Ormai siamo in pieno tempo di sagre, che sono almeno cinquecento in Umbria, in corrispondenza ovviamente con il periodo estivo, quello in cui la gente ha più voglia di uscire e il mercato della ristorazione è proficuo. Come ogni anno è anche tempo di polemiche, tra quei ristoratori che sono organizzati per accogliere il pubblico estivo e le centinaia di soci di pro loco, associazioni  sportive, associazioni di volontariato eccetera che ogni anno trovano nella sagra il sostentamento per la squadra o per la festa paesana. Lo scorso anno la lettera di un ristoratore animò la discussione e intervenne anche Sandro Gulino, presidente regionale della Confeserecenti, che avviò una raccolta di firme per la revisione della legge Regionale n 46 del 1998 che disciplina le feste e le sagre e il rilascio delle relative autorizzazioni.

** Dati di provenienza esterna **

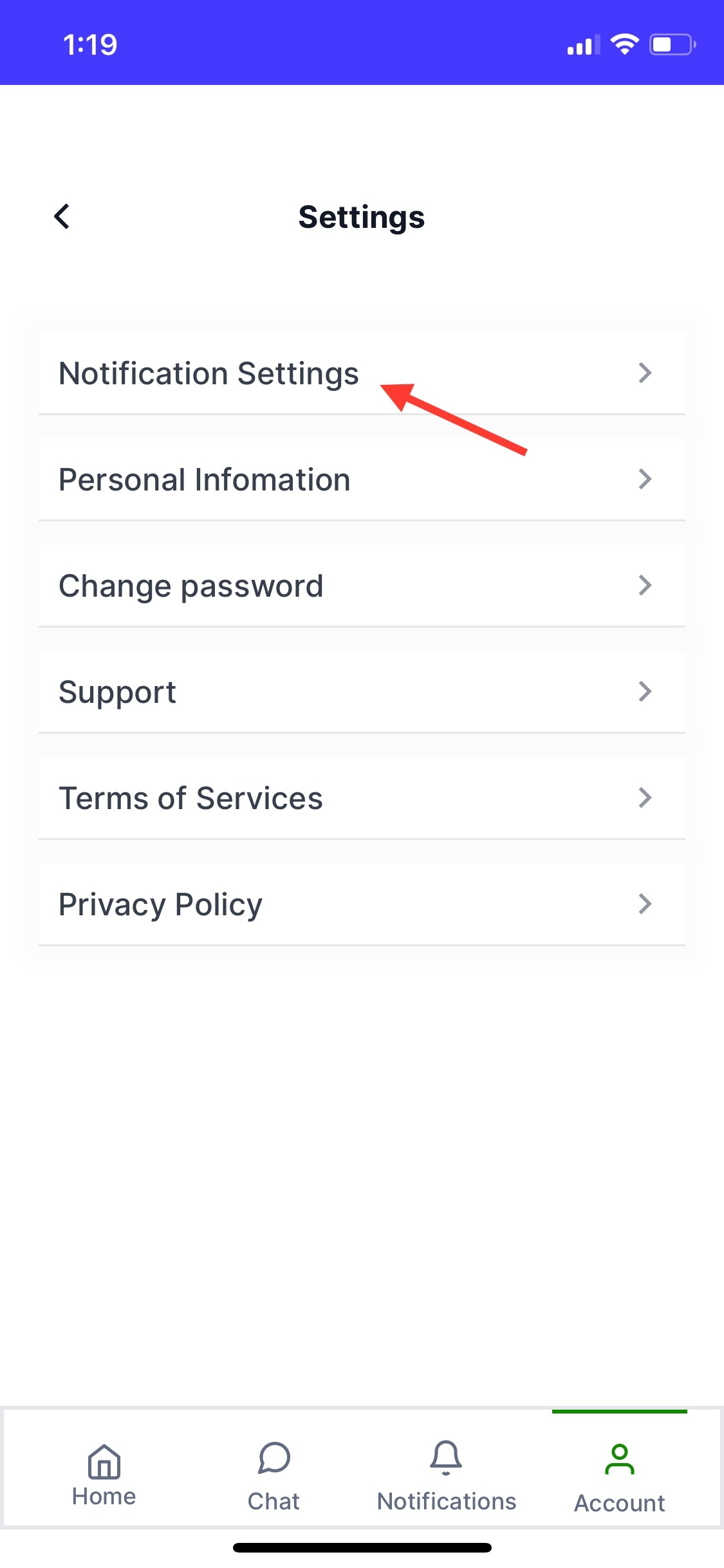724x1568 pixels.
Task: Tap the Account person icon
Action: 619,1459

Anche quest'anno numerose segnalazioni di operatori della ristorazione ci invitano a sensibilizzare la gente e la politica sulla insostenibilità della situazione. Effettivamente, chi paga affitti e personale tutto l'anno, ha difficoltà ad accettare che nel momento migliore del mercato si sviluppi una concorrenza acerrima, effettuata da tanta brava gente che però attacca sensibilmente gli interessi vitali dei ristoratori, che operano in un settore già gravemente in crisi.
Il giusto, come sempre, si potrebbe trovare nel mezzo.
Sì alle sagre, ma "con juicio", uno o due giorni, con l' obiettivo di valorizzare tradizioni locali e sostenere qualche iniziativa, non per fare cassa a danno di professionisti. Non basta il rispetto delle regole sanitarie, che ormai è necessario, bisogna che si normi il settore secondo principi che ne limitino l'attività, spesso puramente economica, e la sagra sia immaginata essa stessa come attività sociale, di vitalizzazione di luoghi e tradizioni gastronomiche, e non come opportunità di accumulo di quattrini da destinare a scopi  più o meno collettivi.